Plain, common-sense logic tells us that the time difference between different and separate requests should be take couple of minutes – even if a second transaction was initiated almost immediately. In their defense, at least one of these agencies have claimed that they were performing application testing and that the tester was using his own biometrics. Even if that was the case, any programmer familiar with testing would ask why was the testing being performed on production Aadhaar servers, which store sensitive information, than on a secondary staging server with test data?

With its notices, UIDAI has finally acted on what’s currently to be believed as first public misuse of biometrics by some of the authorised agencies in its infrastructure pipeline.

Parallel databases

It is an open secret that nearly every state government and its police department are building their own parallel databases based on Aadhaar data. These parallel databases now seem to be storing biometrics as well. This creates debate over Aadhaar-enabled payments and financial fraud and not just only about privacy.

It is interesting to know that a user’s biometrics being stored at collection is certainly possible and is an attack vector listed by a research study conducted by IIT Delhi. The study briefly mentions how the UIDAI has put in place several steps to prevent and has mitigations to prevent similar attacks.
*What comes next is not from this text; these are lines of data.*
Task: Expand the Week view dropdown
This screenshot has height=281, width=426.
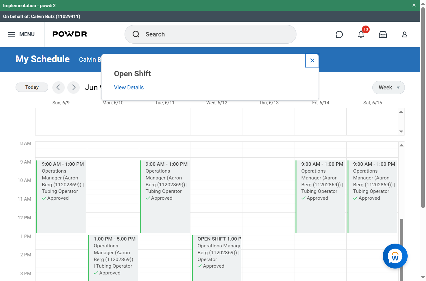Action: pyautogui.click(x=389, y=88)
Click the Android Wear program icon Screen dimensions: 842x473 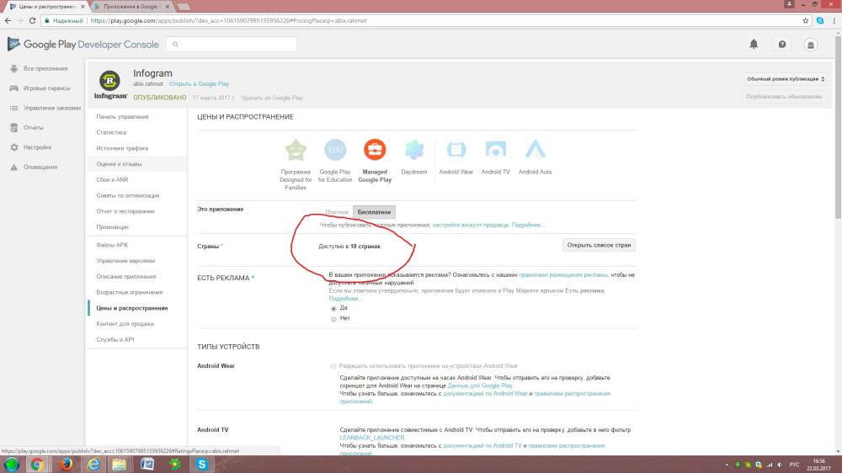tap(456, 150)
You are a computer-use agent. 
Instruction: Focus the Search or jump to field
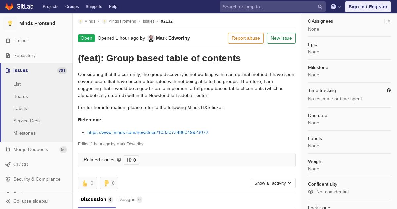[268, 7]
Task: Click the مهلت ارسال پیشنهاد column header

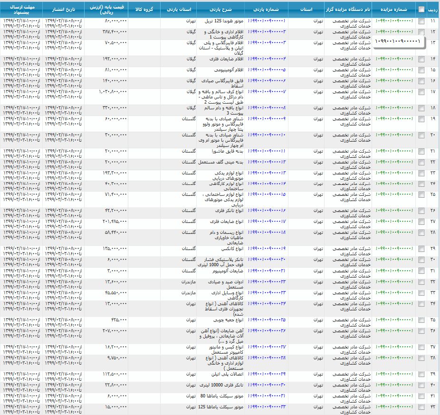Action: click(21, 9)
But if the entire collection process has been conducted through unsecured biometric devices, then no cyber security agency or professional can do anything at this stage.
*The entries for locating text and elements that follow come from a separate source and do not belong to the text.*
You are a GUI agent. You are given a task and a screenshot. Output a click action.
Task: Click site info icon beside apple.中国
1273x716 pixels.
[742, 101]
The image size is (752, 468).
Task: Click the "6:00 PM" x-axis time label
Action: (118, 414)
Based off the UIDAI’s complaint, it would not be a complete stab on the dark to to assume that hardware which collects biometrics could be compromised. Security issues exists at multiple levels. Hardware security is more important than software layer, as software can be upgraded or patched but issues in chip design cannot be changed overnight. For example, If you are using a Chinese phone to collect biometrics, there is some likelihood that the Chinese manufacturer could be sending data to a remote server without anyone knowing. An RTI filed (shown below), that asked if UIDAI had a list of authorised biometric scanners, went unanswered. However, soon after that, authorities announced that such list was being created.
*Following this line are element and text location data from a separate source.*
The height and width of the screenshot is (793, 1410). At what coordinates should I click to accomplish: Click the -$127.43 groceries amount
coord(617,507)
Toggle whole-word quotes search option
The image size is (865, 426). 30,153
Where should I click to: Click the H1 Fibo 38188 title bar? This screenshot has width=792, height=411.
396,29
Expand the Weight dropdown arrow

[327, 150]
A copy of the RTI concerning authorised hardware manufacturers.

A copy of the RTI concerning authorised hardware manufacturers.

While this certainly could be a false alarm altogether, it is UIDAI responsibility to investigate every such complaint. What is strange though that the Delhi cyber crime cell has been asked to investigate this instead of national cyber investigation agencies like the CBI’s cyber crime cell, or CERT-In or the National Critical Information Infrastructure Protection Center (NCIIPC) under grounds of national security. Delhi cyber crime’s cell has only been functional for the last two years, and whether it has the technical capability to look into such matters is a serious question. As Aadhaar is a project of national importance, there is a stronger case to be made for national cyber security agencies to be involved in this matter.

The closed manner in which UIDAI has been conducting these matters undermines the security of a billion people. Take for instance the issue of a website exposing the Aadhaar details of lakhs of minors. After filing the complaint, we are yet to receive acknowledgement or an enquiry from the UIDAI or other relevant authorities, even after filing an incident report. How are individuals to claim compensation if this isn’t a two-way conversation? While it is certainly an encouraging step, that the UIDAI has sent notices involving a few hundred potentially fraudulent transactions, this closed atmosphere needs to change immediately.